Directions for this task:
Please turn the rows into a numbered list, starting with the first line and going on through the line containing "Open the エステメニュー", with any blank lines left out.

[Begin Records for the task]

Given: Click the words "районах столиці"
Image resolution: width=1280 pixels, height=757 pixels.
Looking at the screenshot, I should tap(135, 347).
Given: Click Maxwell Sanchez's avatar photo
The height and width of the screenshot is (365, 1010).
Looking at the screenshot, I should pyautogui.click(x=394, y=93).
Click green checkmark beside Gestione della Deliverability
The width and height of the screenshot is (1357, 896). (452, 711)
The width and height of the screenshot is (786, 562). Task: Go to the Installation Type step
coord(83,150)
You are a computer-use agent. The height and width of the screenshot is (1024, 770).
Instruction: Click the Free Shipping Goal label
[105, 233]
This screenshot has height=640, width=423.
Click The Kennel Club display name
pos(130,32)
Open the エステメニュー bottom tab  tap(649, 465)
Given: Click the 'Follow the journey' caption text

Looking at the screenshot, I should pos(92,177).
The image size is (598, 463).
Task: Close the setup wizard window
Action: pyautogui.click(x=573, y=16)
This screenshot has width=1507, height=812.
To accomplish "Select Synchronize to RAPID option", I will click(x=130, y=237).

[End Records for the task]

The result:
1. Given: Click the words "районах столиці"
2. Image resolution: width=1280 pixels, height=757 pixels.
3. Looking at the screenshot, I should tap(135, 347).
4. Given: Click Maxwell Sanchez's avatar photo
5. The height and width of the screenshot is (365, 1010).
6. Looking at the screenshot, I should pyautogui.click(x=394, y=93).
7. Click green checkmark beside Gestione della Deliverability
8. The width and height of the screenshot is (1357, 896). (452, 711)
9. The width and height of the screenshot is (786, 562). Task: Go to the Installation Type step
10. coord(83,150)
11. You are a computer-use agent. The height and width of the screenshot is (1024, 770).
12. Instruction: Click the Free Shipping Goal label
13. [105, 233]
14. This screenshot has height=640, width=423.
15. Click The Kennel Club display name
16. pos(130,32)
17. Open the エステメニュー bottom tab  tap(649, 465)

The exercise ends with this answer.